Sejak dari masa prakodifikasi, zaman Nabi, sahabat, dan tabiin hingga setelah
pembukuan. Sebelum sampai masa pembukuan, penulisan hadis seringkali menjadi
bahan kontroversi di kalangan sebagian kaum muslim maupun non muslim. Ada
sebagian yang menolak untuk menerima otentisitas Hadis Nabi lantaran mereka
berargumen bahwa Hadis Nabi ditulis dan dibukukan dua abad sesudah wafatnya
Rasulullah Muhammad, suatu rentang waktu yang agak lama berlalu sehingga dapat
menyebabkan timbulnya perubahan dan pergeseran lafaz serta makna hadis yang
bersangkutan.
Dalam sejarah perkembangannya,
hadis pernah mengalami masa transisi, yakni dari tradisi oral ke tradisi
tulisan, dan penulisannya membutuhkan waktu yang lebih panjang ketimbang
pengkompilasian Alquran. Lama setelah Nabi saw. wafat, ungkapan-ungkapan dan
segala hal yang berkaitan dengan diri beliau menjadi objek penelitian intensif
para ulama hadis untuk dikoleksi dalam bentuk tulisan. Para ulama hadis hampir
sepakat mengatakan bahwa kodifikasi hadis secara resmi dilakukan oleh khalifah
Umar bin Abdul ‘Aziz yang memerintah pada tahun 99-101 H. [1]

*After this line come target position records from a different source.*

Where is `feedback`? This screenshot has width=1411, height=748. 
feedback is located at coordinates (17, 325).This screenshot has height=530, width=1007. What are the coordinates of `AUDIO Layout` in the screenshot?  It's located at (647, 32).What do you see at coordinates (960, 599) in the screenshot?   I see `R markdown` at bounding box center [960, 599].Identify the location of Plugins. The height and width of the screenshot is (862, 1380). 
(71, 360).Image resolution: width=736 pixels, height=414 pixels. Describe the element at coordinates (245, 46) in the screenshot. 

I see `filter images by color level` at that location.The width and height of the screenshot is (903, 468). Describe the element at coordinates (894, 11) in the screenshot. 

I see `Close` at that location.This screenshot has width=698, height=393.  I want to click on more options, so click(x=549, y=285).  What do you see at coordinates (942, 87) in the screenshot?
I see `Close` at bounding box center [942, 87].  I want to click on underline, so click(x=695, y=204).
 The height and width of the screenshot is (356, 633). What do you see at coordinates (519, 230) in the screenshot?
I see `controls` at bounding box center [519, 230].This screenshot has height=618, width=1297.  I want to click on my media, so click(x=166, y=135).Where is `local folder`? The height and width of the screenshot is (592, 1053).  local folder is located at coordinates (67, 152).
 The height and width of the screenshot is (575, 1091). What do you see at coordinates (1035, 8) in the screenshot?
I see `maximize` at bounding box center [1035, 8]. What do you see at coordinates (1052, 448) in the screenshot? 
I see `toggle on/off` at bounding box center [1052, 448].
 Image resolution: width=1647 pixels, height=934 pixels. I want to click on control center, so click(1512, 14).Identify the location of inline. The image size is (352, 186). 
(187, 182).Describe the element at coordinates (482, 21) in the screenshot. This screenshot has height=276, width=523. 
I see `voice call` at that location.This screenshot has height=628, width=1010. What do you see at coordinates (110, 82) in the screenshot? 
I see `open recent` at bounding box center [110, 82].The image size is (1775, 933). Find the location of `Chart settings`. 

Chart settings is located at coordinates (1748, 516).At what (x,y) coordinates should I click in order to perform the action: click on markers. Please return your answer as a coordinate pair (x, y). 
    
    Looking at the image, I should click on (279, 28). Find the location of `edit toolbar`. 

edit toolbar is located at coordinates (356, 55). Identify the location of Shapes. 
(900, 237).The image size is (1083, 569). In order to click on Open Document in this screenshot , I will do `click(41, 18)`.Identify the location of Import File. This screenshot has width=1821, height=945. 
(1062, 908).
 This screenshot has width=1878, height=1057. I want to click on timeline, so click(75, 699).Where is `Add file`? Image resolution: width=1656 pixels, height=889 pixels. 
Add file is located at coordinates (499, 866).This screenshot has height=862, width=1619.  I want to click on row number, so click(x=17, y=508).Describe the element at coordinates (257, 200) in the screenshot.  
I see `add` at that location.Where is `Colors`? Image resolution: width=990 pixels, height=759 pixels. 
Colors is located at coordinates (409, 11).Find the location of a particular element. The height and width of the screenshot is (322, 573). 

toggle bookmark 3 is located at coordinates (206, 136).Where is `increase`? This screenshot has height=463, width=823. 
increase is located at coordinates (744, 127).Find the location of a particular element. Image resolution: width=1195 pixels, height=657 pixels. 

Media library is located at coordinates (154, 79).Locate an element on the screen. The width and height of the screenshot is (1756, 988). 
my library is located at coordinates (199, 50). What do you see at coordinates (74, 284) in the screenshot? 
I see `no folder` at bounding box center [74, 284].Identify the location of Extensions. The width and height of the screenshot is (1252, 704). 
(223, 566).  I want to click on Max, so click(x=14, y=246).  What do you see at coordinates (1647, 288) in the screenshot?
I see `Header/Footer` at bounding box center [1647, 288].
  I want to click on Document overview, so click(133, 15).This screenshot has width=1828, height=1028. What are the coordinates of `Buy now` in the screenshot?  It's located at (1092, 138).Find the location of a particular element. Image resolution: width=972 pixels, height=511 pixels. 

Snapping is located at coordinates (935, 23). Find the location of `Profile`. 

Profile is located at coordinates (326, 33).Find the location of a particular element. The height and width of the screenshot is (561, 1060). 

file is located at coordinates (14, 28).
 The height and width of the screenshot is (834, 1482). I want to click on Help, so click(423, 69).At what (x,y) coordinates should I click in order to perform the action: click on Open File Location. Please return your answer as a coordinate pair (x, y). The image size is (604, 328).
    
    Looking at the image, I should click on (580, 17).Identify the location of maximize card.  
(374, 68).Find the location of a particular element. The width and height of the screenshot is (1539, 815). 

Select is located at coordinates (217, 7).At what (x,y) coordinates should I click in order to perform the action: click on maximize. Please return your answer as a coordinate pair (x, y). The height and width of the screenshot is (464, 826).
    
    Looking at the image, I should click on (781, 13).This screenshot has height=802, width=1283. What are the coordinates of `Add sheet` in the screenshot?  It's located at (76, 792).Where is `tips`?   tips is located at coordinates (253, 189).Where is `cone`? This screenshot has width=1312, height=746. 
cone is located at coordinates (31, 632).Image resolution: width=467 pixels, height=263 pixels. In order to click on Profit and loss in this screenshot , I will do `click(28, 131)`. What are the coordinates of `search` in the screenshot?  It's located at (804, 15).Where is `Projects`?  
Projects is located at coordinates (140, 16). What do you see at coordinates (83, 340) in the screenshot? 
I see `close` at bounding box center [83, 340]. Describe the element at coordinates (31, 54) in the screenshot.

Fokus tulisan ini adalah membahas
macam-macam kitab hadis yang pernah muncul dan beredar di dunia pengkajian
hadis. Pembahasannya diupayakan untuk selalu disandarkan ke latar sejarah
(historical setting) perkembangan hadis. Pembahasan peringkat (martabat atau
ranking) kitab-kitab hadis yang dianalisis secara kualitatif hanya pada
kitab-kitab kanonik dan ensiklopedik yang paling sering diapresiasi mayoritas
muslim. Sebelumnya akan dibahas juga peringkat dari macam-macam koleksi kitab
hadis ala prinsip generalisasi. Analisis kualitas menyangkut kajian seluruh
aspek koleksi (kitab) hadis yang meliputi nilai hadis (syarat-syarat yang
ditetapkan), sistematika penulisan, ketelitiannya, dll. Masing-masing kitab
yang menempati tingkat tertentu akan dibahas juga kekurangan-kelebihannya,
pujian, dan kritikan terhadapnya.
PEMBAHASAN
B. MACAM-MACAM KITAB HADIS
Sebagaimana halnya dengan ilmu
hadis, penulisan kitab-kitab hadis juga selalu berkembang. Para penulis
kitab-kitab hadis tersebut mempunyai cara dan corak yang berbeda-beda, terutama
dalam sistematikanya. Para Muhaddisin telah menulis berbagai jenis kitab hadis
dalam berbagai bidang bahasanya. Para pengkaji dan peneliti hadis yang datang
kemudian telah mengelompokkan kitab-kitab hadis yang bervariasi tersebut ke
dalam beberapa kelompok. Jika dikelompokkan macam-macam kitab hadis secara
garis besar adalah sebagai berikut:
A. Kitab-kitab Hadis yang Disusun
Berdasarkan Bab
Dalam kitab-kitab ulama terdahulu
jenis ini disebut dengan al-Asnāf. Teknik penyusunan kitab jenis ini adalah
mengumpulkan hadis-hadis yang memiliki tema yang sama menjadi satu judul umum
yang mencakupnya; seperti Kitāb as-Salāh, Kitāb az-Zakāh, dan Kitāb al-Buyū’.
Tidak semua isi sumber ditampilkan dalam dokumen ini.